[Opening RECORDS PROVIDED section]

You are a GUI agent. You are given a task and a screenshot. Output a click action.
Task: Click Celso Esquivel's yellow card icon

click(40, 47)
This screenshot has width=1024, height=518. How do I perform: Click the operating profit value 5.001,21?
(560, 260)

[Closing RECORDS PROVIDED section]
[Opening RECORDS PROVIDED section]

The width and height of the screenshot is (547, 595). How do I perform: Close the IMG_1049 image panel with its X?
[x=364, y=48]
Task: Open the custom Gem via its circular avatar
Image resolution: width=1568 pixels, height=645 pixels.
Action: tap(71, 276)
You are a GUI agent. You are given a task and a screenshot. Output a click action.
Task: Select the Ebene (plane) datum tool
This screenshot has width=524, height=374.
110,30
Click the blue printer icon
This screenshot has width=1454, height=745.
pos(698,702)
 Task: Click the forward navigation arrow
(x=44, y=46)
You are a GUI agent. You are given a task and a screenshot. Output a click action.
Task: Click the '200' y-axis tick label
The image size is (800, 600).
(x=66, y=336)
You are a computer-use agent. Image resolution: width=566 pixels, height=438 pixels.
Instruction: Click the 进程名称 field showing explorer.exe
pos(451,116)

[Closing RECORDS PROVIDED section]
[Opening RECORDS PROVIDED section]

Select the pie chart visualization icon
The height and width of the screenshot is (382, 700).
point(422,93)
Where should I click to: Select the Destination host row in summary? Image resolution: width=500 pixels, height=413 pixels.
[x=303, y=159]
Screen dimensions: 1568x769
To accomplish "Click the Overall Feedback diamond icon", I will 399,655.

[Closing RECORDS PROVIDED section]

• THE TASK: With the first line being the one containing "Click the blue printer icon" and the last line the one containing "Task: Click the '200' y-axis tick label", transcribe exactly the lines above that fall in that range.

• YOUR RESPONSE:
Click the blue printer icon
This screenshot has width=1454, height=745.
pos(698,702)
 Task: Click the forward navigation arrow
(x=44, y=46)
You are a GUI agent. You are given a task and a screenshot. Output a click action.
Task: Click the '200' y-axis tick label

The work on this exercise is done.